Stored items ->
::::::::
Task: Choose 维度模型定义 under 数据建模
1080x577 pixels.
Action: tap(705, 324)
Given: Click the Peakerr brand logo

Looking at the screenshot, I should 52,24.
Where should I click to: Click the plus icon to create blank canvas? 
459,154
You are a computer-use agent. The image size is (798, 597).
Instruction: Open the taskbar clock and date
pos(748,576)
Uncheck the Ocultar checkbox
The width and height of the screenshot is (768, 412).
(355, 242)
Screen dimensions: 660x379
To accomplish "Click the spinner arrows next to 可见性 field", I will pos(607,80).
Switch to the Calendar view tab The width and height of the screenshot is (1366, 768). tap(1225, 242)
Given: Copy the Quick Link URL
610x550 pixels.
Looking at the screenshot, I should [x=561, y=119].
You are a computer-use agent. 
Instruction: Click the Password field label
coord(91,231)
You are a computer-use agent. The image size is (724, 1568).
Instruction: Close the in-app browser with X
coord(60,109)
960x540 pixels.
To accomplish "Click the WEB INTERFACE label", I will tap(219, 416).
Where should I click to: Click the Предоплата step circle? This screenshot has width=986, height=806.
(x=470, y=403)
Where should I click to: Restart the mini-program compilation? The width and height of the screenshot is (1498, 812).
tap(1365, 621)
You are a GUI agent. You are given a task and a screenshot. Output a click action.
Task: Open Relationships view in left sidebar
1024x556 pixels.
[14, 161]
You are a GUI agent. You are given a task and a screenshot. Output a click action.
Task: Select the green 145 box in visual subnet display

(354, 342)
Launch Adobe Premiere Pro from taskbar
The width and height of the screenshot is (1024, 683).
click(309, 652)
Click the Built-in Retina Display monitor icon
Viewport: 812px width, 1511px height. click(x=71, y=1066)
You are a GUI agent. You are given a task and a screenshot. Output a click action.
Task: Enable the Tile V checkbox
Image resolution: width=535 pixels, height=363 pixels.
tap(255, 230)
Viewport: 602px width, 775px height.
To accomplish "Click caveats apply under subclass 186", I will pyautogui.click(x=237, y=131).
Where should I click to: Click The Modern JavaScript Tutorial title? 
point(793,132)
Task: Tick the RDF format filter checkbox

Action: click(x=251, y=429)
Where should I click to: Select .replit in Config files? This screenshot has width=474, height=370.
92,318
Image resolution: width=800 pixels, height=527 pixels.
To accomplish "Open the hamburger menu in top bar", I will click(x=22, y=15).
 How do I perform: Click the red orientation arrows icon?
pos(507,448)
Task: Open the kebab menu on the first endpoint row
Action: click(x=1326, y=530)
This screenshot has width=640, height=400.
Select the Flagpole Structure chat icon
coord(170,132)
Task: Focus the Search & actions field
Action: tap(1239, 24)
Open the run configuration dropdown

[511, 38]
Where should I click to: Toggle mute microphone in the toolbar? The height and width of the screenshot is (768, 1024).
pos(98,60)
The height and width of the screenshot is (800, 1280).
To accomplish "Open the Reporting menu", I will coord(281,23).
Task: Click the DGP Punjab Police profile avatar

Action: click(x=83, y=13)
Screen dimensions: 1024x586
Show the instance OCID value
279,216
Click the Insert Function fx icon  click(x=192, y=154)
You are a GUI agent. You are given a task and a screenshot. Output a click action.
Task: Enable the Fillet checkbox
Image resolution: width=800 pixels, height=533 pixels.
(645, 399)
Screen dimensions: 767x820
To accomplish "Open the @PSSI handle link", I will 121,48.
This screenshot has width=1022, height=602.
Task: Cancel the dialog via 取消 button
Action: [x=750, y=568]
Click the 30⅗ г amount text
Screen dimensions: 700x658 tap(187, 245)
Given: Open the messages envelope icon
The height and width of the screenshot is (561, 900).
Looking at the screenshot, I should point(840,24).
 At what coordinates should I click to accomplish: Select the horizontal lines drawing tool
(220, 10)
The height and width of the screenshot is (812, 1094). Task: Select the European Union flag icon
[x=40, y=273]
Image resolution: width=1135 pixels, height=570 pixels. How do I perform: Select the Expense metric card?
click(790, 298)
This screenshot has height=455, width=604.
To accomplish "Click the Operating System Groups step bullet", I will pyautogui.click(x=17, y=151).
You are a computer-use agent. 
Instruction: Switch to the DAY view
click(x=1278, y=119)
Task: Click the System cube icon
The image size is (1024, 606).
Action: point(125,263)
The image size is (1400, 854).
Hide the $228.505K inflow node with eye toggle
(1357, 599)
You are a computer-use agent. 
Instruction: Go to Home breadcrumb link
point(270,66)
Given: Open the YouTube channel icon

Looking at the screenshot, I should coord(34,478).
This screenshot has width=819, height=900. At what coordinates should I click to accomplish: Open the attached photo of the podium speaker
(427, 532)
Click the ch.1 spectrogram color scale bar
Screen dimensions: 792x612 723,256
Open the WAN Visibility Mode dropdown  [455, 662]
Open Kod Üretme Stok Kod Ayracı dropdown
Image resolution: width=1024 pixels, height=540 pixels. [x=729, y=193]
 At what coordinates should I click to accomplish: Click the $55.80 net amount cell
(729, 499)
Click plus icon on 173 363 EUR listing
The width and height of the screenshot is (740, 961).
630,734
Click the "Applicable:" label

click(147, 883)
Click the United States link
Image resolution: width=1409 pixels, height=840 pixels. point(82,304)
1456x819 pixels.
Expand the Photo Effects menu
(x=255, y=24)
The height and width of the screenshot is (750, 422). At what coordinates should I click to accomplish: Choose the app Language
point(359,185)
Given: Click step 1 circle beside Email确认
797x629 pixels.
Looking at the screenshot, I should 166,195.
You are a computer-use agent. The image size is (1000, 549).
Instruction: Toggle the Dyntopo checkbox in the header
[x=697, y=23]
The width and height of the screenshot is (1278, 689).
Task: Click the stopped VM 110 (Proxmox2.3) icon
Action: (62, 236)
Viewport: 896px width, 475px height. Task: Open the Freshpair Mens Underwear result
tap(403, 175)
::::::::
Instructions for the task -> Take the records above and copy them out exactly.

Completed exercise ->
Task: Choose 维度模型定义 under 数据建模
1080x577 pixels.
Action: tap(705, 324)
Given: Click the Peakerr brand logo

Looking at the screenshot, I should 52,24.
Where should I click to: Click the plus icon to create blank canvas? 
459,154
You are a computer-use agent. The image size is (798, 597).
Instruction: Open the taskbar clock and date
pos(748,576)
Uncheck the Ocultar checkbox
The width and height of the screenshot is (768, 412).
(355, 242)
Screen dimensions: 660x379
To accomplish "Click the spinner arrows next to 可见性 field", I will pos(607,80).
Switch to the Calendar view tab The width and height of the screenshot is (1366, 768). tap(1225, 242)
Given: Copy the Quick Link URL
610x550 pixels.
Looking at the screenshot, I should [x=561, y=119].
You are a computer-use agent. 
Instruction: Click the Password field label
coord(91,231)
You are a computer-use agent. The image size is (724, 1568).
Instruction: Close the in-app browser with X
coord(60,109)
960x540 pixels.
To accomplish "Click the WEB INTERFACE label", I will tap(219, 416).
Where should I click to: Click the Предоплата step circle? This screenshot has width=986, height=806.
(x=470, y=403)
Where should I click to: Restart the mini-program compilation? The width and height of the screenshot is (1498, 812).
tap(1365, 621)
You are a GUI agent. You are given a task and a screenshot. Output a click action.
Task: Open Relationships view in left sidebar
1024x556 pixels.
[14, 161]
You are a GUI agent. You are given a task and a screenshot. Output a click action.
Task: Select the green 145 box in visual subnet display

(354, 342)
Launch Adobe Premiere Pro from taskbar
The width and height of the screenshot is (1024, 683).
click(309, 652)
Click the Built-in Retina Display monitor icon
Viewport: 812px width, 1511px height. click(x=71, y=1066)
You are a GUI agent. You are given a task and a screenshot. Output a click action.
Task: Enable the Tile V checkbox
Image resolution: width=535 pixels, height=363 pixels.
tap(255, 230)
Viewport: 602px width, 775px height.
To accomplish "Click caveats apply under subclass 186", I will pyautogui.click(x=237, y=131).
Where should I click to: Click The Modern JavaScript Tutorial title? 
point(793,132)
Task: Tick the RDF format filter checkbox

Action: click(x=251, y=429)
Where should I click to: Select .replit in Config files? This screenshot has width=474, height=370.
92,318
Image resolution: width=800 pixels, height=527 pixels.
To accomplish "Open the hamburger menu in top bar", I will click(x=22, y=15).
 How do I perform: Click the red orientation arrows icon?
pos(507,448)
Task: Open the kebab menu on the first endpoint row
Action: click(x=1326, y=530)
This screenshot has width=640, height=400.
Select the Flagpole Structure chat icon
coord(170,132)
Task: Focus the Search & actions field
Action: tap(1239, 24)
Open the run configuration dropdown

[511, 38]
Where should I click to: Toggle mute microphone in the toolbar? The height and width of the screenshot is (768, 1024).
pos(98,60)
The height and width of the screenshot is (800, 1280).
To accomplish "Open the Reporting menu", I will coord(281,23).
Task: Click the DGP Punjab Police profile avatar

Action: click(x=83, y=13)
Screen dimensions: 1024x586
Show the instance OCID value
279,216
Click the Insert Function fx icon  click(x=192, y=154)
You are a GUI agent. You are given a task and a screenshot. Output a click action.
Task: Enable the Fillet checkbox
Image resolution: width=800 pixels, height=533 pixels.
(645, 399)
Screen dimensions: 767x820
To accomplish "Open the @PSSI handle link", I will 121,48.
This screenshot has width=1022, height=602.
Task: Cancel the dialog via 取消 button
Action: [x=750, y=568]
Click the 30⅗ г amount text
Screen dimensions: 700x658 tap(187, 245)
Given: Open the messages envelope icon
The height and width of the screenshot is (561, 900).
Looking at the screenshot, I should point(840,24).
 At what coordinates should I click to accomplish: Select the horizontal lines drawing tool
(220, 10)
The height and width of the screenshot is (812, 1094). Task: Select the European Union flag icon
[x=40, y=273]
Image resolution: width=1135 pixels, height=570 pixels. How do I perform: Select the Expense metric card?
click(790, 298)
This screenshot has height=455, width=604.
To accomplish "Click the Operating System Groups step bullet", I will pyautogui.click(x=17, y=151).
You are a computer-use agent. 
Instruction: Switch to the DAY view
click(x=1278, y=119)
Task: Click the System cube icon
The image size is (1024, 606).
Action: point(125,263)
The image size is (1400, 854).
Hide the $228.505K inflow node with eye toggle
(1357, 599)
You are a computer-use agent. 
Instruction: Go to Home breadcrumb link
point(270,66)
Given: Open the YouTube channel icon

Looking at the screenshot, I should coord(34,478).
This screenshot has width=819, height=900. At what coordinates should I click to accomplish: Open the attached photo of the podium speaker
(427, 532)
Click the ch.1 spectrogram color scale bar
Screen dimensions: 792x612 723,256
Open the WAN Visibility Mode dropdown  [455, 662]
Open Kod Üretme Stok Kod Ayracı dropdown
Image resolution: width=1024 pixels, height=540 pixels. [x=729, y=193]
 At what coordinates should I click to accomplish: Click the $55.80 net amount cell
(729, 499)
Click plus icon on 173 363 EUR listing
The width and height of the screenshot is (740, 961).
630,734
Click the "Applicable:" label

click(147, 883)
Click the United States link
Image resolution: width=1409 pixels, height=840 pixels. point(82,304)
1456x819 pixels.
Expand the Photo Effects menu
(x=255, y=24)
The height and width of the screenshot is (750, 422). At what coordinates should I click to accomplish: Choose the app Language
point(359,185)
Given: Click step 1 circle beside Email确认
797x629 pixels.
Looking at the screenshot, I should 166,195.
You are a computer-use agent. The image size is (1000, 549).
Instruction: Toggle the Dyntopo checkbox in the header
[x=697, y=23]
The width and height of the screenshot is (1278, 689).
Task: Click the stopped VM 110 (Proxmox2.3) icon
Action: (62, 236)
Viewport: 896px width, 475px height. Task: Open the Freshpair Mens Underwear result
tap(403, 175)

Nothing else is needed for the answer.